In a recent paper for the National Bureau of Economic Research , Britta Glennon argues that that “U.S. multinational companies have already offshored tens of thousands of jobs and opened new foreign affiliates in response to H-1B visa restrictions much less severe than those being implemented now. The countries that benefited the most at the time—and are likely to benefit once again now—were China, India, and Canada”. “In other words, rather than going to Americans, those jobs are likely to go to another country.”
However, it is not all doom and gloom. With the change in administration, many of Trump’s restrictive immigration policies are likely to be overturned. Although the contrast between the Biden and Trump administrations immigration policy has been described as “night and day”, there are some surprising areas of common ground when discussing employment-based immigration.
Biden's plan calls for reversing what Trump has done on immigration since 2017, including halting the president's executive orders and proclamations restricting travel, limiting green cards and guest worker programs, and eliminating the Deferred Action for Childhood Arrivals (DACA) program, which granted protection to certain undocumented immigrants brought to the country as children.
Biden's platform also outlines larger goals to work on with Congress, such as increasing the number of employment-based visas; providing a path to legalization for the 12 million undocumented immigrants in the country; and creating a new, decentralized immigration stream for foreign workers that is based on local and state needs.
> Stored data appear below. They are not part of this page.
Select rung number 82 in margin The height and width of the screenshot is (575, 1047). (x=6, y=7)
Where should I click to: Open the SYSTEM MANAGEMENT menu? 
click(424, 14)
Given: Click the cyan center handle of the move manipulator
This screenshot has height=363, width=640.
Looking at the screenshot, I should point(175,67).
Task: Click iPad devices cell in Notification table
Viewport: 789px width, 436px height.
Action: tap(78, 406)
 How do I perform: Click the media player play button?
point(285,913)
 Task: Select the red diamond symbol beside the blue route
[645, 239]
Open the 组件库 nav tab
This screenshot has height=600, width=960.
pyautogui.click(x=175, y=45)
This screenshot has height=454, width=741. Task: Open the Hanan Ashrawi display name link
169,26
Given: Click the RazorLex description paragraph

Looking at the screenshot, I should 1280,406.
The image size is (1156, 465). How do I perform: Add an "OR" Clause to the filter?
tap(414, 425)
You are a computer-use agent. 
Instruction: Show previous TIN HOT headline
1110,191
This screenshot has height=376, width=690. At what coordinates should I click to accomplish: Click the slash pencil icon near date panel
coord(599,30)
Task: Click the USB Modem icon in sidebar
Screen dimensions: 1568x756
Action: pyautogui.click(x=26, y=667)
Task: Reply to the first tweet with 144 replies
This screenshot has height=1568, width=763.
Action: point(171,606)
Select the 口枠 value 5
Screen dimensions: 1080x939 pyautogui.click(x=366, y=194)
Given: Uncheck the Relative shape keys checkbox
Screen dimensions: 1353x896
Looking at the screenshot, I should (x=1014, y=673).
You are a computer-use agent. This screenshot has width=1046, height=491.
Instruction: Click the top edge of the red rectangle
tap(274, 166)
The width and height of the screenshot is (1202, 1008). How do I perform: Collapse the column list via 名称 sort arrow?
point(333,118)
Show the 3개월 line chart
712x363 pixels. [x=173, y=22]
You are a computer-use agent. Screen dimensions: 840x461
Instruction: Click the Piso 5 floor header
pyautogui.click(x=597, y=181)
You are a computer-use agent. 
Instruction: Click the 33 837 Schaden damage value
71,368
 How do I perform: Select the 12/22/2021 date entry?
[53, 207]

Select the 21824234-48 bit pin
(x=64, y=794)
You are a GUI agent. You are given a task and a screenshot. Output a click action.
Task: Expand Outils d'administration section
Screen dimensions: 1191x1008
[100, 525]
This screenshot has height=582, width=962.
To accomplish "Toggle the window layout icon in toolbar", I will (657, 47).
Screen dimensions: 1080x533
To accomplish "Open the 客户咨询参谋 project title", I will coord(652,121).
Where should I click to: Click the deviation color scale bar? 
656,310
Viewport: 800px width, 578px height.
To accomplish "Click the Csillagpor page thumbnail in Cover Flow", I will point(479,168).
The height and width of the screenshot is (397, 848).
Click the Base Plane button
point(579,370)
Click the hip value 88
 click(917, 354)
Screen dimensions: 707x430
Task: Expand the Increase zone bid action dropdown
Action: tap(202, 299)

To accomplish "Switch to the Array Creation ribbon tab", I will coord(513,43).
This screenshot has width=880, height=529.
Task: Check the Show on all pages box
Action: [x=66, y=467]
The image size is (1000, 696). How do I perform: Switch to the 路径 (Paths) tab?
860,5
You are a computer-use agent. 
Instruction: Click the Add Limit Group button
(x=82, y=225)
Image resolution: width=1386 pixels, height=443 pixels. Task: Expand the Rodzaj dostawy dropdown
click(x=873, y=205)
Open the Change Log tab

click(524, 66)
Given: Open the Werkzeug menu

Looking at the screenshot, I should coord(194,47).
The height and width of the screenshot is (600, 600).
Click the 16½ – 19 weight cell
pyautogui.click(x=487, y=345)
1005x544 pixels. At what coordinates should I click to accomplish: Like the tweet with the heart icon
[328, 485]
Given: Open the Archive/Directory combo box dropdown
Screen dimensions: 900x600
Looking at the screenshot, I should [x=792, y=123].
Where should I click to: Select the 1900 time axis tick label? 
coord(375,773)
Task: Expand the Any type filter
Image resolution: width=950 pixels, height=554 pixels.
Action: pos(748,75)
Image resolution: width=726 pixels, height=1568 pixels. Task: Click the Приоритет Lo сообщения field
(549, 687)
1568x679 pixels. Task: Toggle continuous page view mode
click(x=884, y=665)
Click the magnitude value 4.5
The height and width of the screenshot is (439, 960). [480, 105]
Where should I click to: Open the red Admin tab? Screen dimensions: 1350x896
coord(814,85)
The differing views of immigration arise because of the different assumptions about the value and contributions that immigrants make to the economy. Trump’s view is that immigrants harm native-born workers, while Biden’s proposals assume that immigrants make positive economic contributions.
“There are some possible areas of overlap, however,” according to Angelo Paparelli, an attorney in the New York City and Los Angeles offices of Seyfarth and one of the foremost experts on U.S. immigration. Biden’s “Build Back Better” sounds very similar to Trump’s “Buy American, Hire American” executive order. In some respects, the limits imposed on H-1B visas will not be that different. Biden’s proposal will establish a wage-based allocation process to ensure alignment with the labor market.
The incoming administration of President-elect Joe Biden could swiftly reverse an array of President Donald Trump’s immigration policies, many of which remain among the most contentious initiatives of his administration.
Biden could overturn many guidelines using the same mechanism Trump employed to implement them: executive orders. Others, however, will require more than a policy declaration, experts say. Policies that were changed through regulations will likely require new regulations and a new public comment period.
The First 100 Days
Within the first 100 days, Biden is expected to repeal Trump’s executive order that barred most nationals from certain countries from visiting the United States. Initially, the restrictions targeted citizens of some majority Muslim nations, but they were expanded to include other countries Washington regards as security threats.
Myanmar, Eritrea, Kyrgyzstan, Nigeria, Sudan and Tanzania are now part of an amended executive order that already imposes travel restrictions on some citizens from Iran, Libya, Somalia, Syria and Yemen, along with Venezuela and North Korea.
With the exception of H-1B visa limits, other business visas that have been restricted by the Trump administration include L-1 Intra-company transfers, E-1 and E-2 Treaty Traders and Investors and EB-5 Investor Visas. While there have not been any significant policy changes in relation to the above visas, quietly, processing delays and slow-downs, closure of embassies and executive orders that stop visa processing, have all served to undermine and significantly reduce such visas.
Biden’s proposals include working with Congress to increase the number of permanent employment- based visas to reflect macroeconomic conditions and favors eliminating the current visa caps.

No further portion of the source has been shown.